[Collected data]
====================

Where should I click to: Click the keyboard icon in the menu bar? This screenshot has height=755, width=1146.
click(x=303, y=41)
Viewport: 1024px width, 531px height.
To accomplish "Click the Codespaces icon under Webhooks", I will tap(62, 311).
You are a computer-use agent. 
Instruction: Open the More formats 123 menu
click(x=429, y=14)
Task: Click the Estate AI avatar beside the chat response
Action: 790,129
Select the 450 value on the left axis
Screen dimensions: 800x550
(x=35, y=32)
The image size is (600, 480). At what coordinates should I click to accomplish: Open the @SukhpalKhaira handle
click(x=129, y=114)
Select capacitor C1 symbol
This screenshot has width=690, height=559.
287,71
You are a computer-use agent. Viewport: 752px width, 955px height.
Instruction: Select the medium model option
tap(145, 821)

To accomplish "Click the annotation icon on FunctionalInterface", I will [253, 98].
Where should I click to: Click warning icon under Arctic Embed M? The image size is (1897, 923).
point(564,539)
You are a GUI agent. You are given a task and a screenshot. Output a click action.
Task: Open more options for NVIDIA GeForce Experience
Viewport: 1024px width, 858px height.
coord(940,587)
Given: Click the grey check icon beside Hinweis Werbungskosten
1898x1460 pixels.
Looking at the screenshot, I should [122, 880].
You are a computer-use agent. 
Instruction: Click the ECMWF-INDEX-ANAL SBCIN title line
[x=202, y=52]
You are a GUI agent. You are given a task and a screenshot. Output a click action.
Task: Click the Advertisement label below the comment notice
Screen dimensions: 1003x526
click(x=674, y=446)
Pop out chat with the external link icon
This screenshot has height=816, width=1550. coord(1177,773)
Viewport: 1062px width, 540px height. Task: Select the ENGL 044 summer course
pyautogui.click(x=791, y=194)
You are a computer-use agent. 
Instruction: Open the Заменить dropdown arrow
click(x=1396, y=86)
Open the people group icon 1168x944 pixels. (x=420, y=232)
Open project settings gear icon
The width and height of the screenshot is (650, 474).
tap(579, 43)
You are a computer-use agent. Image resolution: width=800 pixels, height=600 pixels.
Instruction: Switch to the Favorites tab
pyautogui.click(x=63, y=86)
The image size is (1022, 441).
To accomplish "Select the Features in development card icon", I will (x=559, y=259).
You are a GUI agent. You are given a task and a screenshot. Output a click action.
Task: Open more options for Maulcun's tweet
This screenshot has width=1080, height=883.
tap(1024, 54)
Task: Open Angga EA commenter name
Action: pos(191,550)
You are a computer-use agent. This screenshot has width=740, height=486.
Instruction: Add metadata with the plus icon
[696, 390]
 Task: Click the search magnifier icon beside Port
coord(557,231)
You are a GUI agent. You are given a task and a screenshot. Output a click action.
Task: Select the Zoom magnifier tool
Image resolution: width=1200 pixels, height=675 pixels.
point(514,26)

====================

Exercise instructions: Copy out the data above, word for word.

Solution to this task:
Where should I click to: Click the keyboard icon in the menu bar? This screenshot has height=755, width=1146.
click(x=303, y=41)
Viewport: 1024px width, 531px height.
To accomplish "Click the Codespaces icon under Webhooks", I will tap(62, 311).
You are a computer-use agent. 
Instruction: Open the More formats 123 menu
click(x=429, y=14)
Task: Click the Estate AI avatar beside the chat response
Action: 790,129
Select the 450 value on the left axis
Screen dimensions: 800x550
(x=35, y=32)
The image size is (600, 480). At what coordinates should I click to accomplish: Open the @SukhpalKhaira handle
click(x=129, y=114)
Select capacitor C1 symbol
This screenshot has width=690, height=559.
287,71
You are a computer-use agent. Viewport: 752px width, 955px height.
Instruction: Select the medium model option
tap(145, 821)

To accomplish "Click the annotation icon on FunctionalInterface", I will [253, 98].
Where should I click to: Click warning icon under Arctic Embed M? The image size is (1897, 923).
point(564,539)
You are a GUI agent. You are given a task and a screenshot. Output a click action.
Task: Open more options for NVIDIA GeForce Experience
Viewport: 1024px width, 858px height.
coord(940,587)
Given: Click the grey check icon beside Hinweis Werbungskosten
1898x1460 pixels.
Looking at the screenshot, I should [122, 880].
You are a computer-use agent. 
Instruction: Click the ECMWF-INDEX-ANAL SBCIN title line
[x=202, y=52]
You are a GUI agent. You are given a task and a screenshot. Output a click action.
Task: Click the Advertisement label below the comment notice
Screen dimensions: 1003x526
click(x=674, y=446)
Pop out chat with the external link icon
This screenshot has height=816, width=1550. coord(1177,773)
Viewport: 1062px width, 540px height. Task: Select the ENGL 044 summer course
pyautogui.click(x=791, y=194)
You are a computer-use agent. 
Instruction: Open the Заменить dropdown arrow
click(x=1396, y=86)
Open the people group icon 1168x944 pixels. (x=420, y=232)
Open project settings gear icon
The width and height of the screenshot is (650, 474).
tap(579, 43)
You are a computer-use agent. Image resolution: width=800 pixels, height=600 pixels.
Instruction: Switch to the Favorites tab
pyautogui.click(x=63, y=86)
The image size is (1022, 441).
To accomplish "Select the Features in development card icon", I will (x=559, y=259).
You are a GUI agent. You are given a task and a screenshot. Output a click action.
Task: Open more options for Maulcun's tweet
This screenshot has width=1080, height=883.
tap(1024, 54)
Task: Open Angga EA commenter name
Action: pos(191,550)
You are a computer-use agent. This screenshot has width=740, height=486.
Instruction: Add metadata with the plus icon
[696, 390]
 Task: Click the search magnifier icon beside Port
coord(557,231)
You are a GUI agent. You are given a task and a screenshot. Output a click action.
Task: Select the Zoom magnifier tool
Image resolution: width=1200 pixels, height=675 pixels.
point(514,26)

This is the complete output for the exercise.